Не то слова Васильева должны были служить утешеньем в будущем, не то он имел в виду, что оставленных им денег с лихвой хватит на остаток Аугустиной жизни и на похороны, что она Матвею ни во что не станет, возможно, даже намекал, чтобы Матвей не был особенно щепетилен относительно той части общей суммы, что после смерти старухи останется, и смотрел на нее как на известную компенсацию за услугу, ему оказанную…

Эта история с Аугустой что-то в Матвее сместила, стала родом душевной инверсии.
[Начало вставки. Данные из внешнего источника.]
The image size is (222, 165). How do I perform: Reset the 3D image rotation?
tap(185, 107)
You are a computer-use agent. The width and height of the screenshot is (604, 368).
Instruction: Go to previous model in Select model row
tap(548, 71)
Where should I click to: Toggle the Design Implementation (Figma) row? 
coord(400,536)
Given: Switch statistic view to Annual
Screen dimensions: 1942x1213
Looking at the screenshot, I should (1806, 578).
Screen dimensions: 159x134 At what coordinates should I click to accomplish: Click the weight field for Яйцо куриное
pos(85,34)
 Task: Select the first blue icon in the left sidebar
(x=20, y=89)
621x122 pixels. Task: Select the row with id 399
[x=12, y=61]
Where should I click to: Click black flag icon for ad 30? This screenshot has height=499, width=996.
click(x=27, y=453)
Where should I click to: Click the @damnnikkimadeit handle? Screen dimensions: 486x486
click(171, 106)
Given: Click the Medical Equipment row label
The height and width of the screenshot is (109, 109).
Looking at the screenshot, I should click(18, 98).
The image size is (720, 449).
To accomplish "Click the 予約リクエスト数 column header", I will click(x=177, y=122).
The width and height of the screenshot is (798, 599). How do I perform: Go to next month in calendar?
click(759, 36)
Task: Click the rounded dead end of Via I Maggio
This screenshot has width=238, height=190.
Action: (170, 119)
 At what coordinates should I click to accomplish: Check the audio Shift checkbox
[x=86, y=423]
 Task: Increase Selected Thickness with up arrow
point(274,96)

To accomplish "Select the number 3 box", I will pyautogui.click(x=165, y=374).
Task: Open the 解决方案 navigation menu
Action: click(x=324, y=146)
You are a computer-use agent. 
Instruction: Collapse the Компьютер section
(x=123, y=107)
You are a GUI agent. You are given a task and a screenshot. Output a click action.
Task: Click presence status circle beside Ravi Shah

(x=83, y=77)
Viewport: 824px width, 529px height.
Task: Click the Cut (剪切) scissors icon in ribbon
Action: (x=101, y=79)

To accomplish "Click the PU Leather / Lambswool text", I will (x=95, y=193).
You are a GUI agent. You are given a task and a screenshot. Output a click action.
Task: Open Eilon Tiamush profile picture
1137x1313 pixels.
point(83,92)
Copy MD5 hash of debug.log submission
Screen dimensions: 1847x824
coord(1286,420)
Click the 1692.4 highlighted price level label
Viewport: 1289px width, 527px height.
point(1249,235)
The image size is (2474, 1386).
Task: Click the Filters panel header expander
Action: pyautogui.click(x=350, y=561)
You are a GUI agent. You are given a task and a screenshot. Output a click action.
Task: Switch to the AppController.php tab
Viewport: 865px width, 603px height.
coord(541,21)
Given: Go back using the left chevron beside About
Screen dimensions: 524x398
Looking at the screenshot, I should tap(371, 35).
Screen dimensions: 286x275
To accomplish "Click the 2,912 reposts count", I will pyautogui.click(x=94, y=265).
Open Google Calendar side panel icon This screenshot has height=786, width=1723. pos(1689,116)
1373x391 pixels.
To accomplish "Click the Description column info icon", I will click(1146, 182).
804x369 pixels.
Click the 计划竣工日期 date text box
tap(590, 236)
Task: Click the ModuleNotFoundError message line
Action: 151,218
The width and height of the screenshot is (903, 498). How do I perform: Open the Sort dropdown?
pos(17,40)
Ему приходила на ум столь любимая в детстве сказка Афанасьева о живой воде, которой оживляли изрубленного врагами в куски богатыря…»

Нет, Савин положительно не мог читать шизоидную Лекину писанину помногу, хотя кое в чем его «вывихнутый» сынишка тыкался в корень…

Последнее время Савин часто коротал вечера здесь – в бывшей детской. Была она несмежной, и на двери имелся запор, поставленный еще Лекой после того случая с Никитиным. Закрываясь тут, Савин предупреждал Нину, что будет работать над летописью, что «его нет дома», и знал, что создавал относительно себя достаточно надежное табу. Он закрывался и… Покойно-покойно, как нигде больше, дремал, зная, что его не побеспокоят.

Но чаще Савин думал, и мысли неизменно сводились к детям, летописи, разрезу, приятного от которых ждать не приходилось. В сущности летопись была близка к окончанию еще полтора года назад, однако закончить ее Савину было нечем. Яркое прошлое разреза не венчалось столь же ярким будущим. Будущего у разреза вообще не предвиделось… К чему подвести пятьсот с лишним страниц? Нынешнее бездействие Савина шло не от праздности. Ему с некоторых пор изменила обычная беспристрастность в изложении фактов. А пристрастным Савин стал потому, что многие вещи, касающиеся не прошлого, а настоящего, его возмущали, и глубоко.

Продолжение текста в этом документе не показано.